** Required task **
Count the lines in the entries below that contain the word "Open". Reply with the number alone.

(Element and text position data)
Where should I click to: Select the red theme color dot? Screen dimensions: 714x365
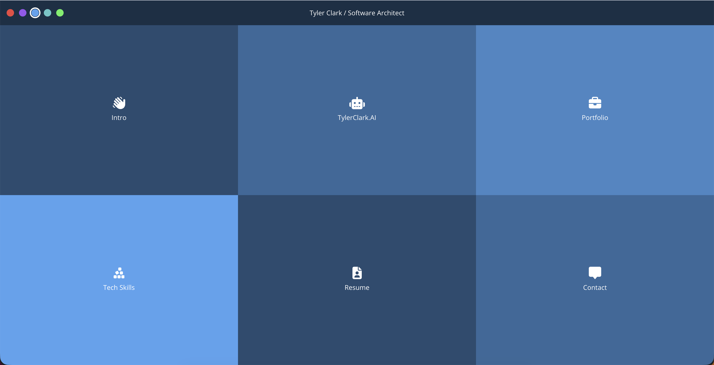pos(10,13)
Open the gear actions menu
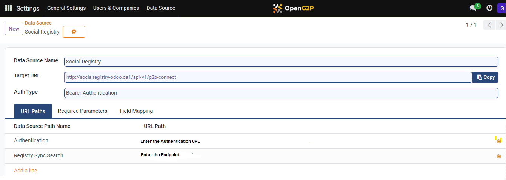506x180 pixels. pyautogui.click(x=74, y=32)
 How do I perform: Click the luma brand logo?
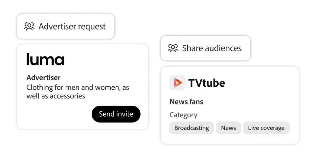tap(45, 59)
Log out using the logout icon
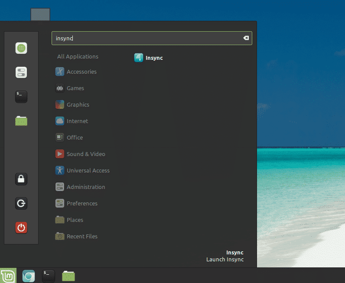The image size is (345, 283). tap(21, 203)
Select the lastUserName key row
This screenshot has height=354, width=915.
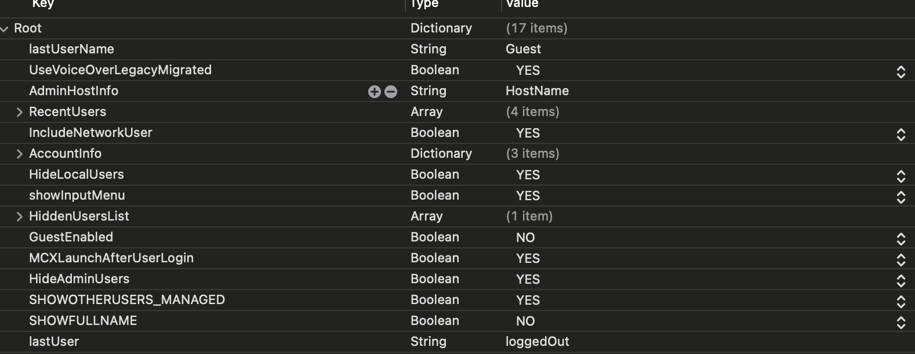(x=71, y=49)
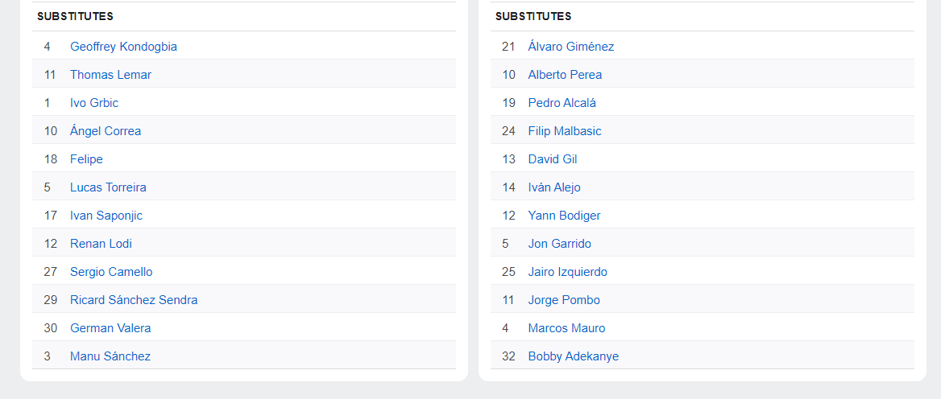Select Pedro Alcalá from substitutes

562,103
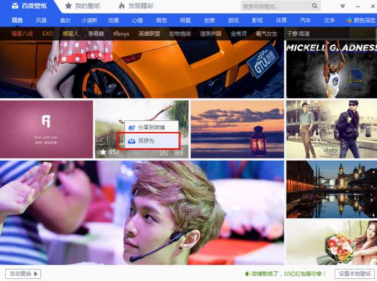Choose 分享到微博 in the context menu
The width and height of the screenshot is (377, 281).
152,127
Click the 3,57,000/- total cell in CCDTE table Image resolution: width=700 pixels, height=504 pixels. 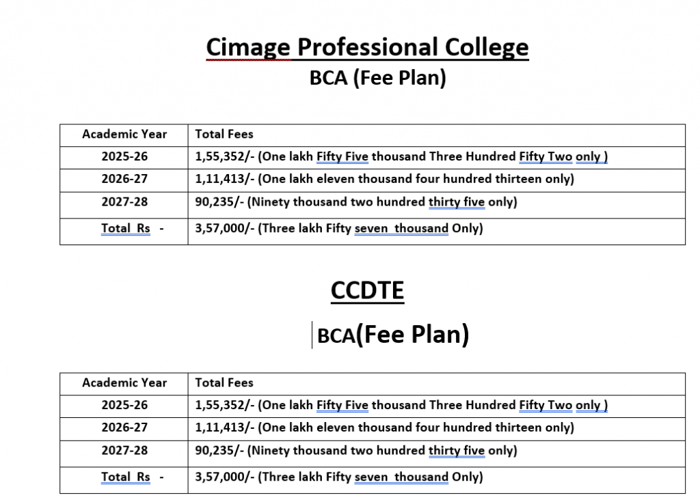pos(339,477)
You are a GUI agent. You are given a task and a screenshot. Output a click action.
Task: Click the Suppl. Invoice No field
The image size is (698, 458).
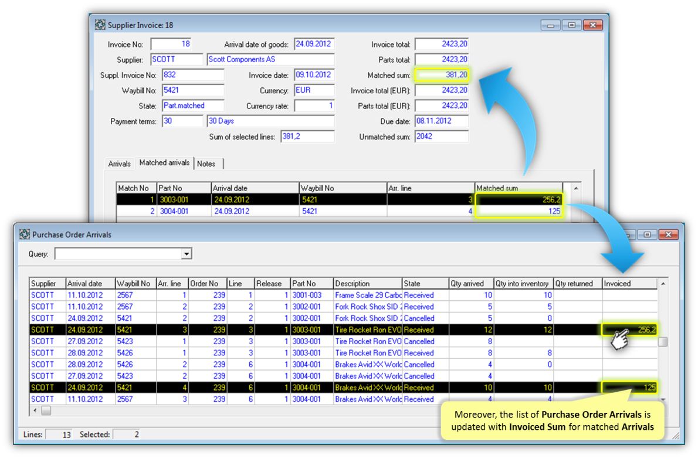[x=193, y=75]
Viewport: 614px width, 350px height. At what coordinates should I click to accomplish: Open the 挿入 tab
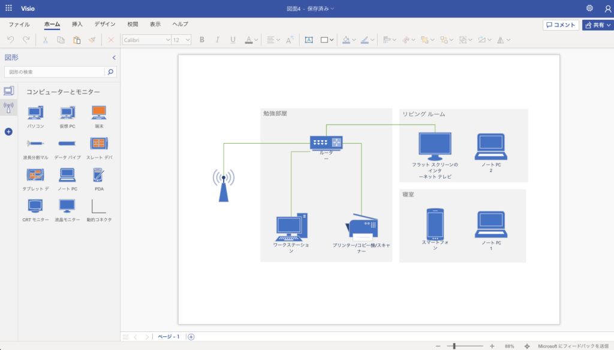(x=77, y=25)
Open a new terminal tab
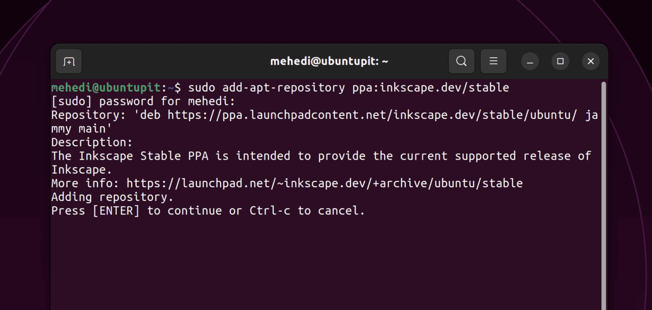 69,61
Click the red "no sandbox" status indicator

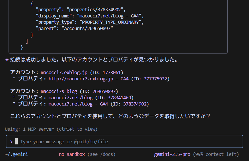72,154
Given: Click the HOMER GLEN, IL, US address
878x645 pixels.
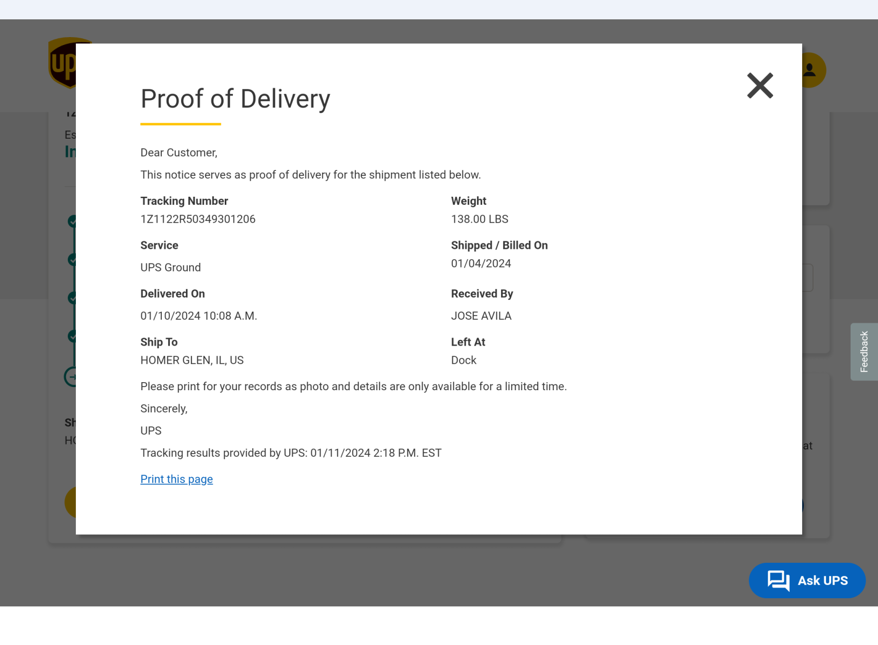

** Written response **
3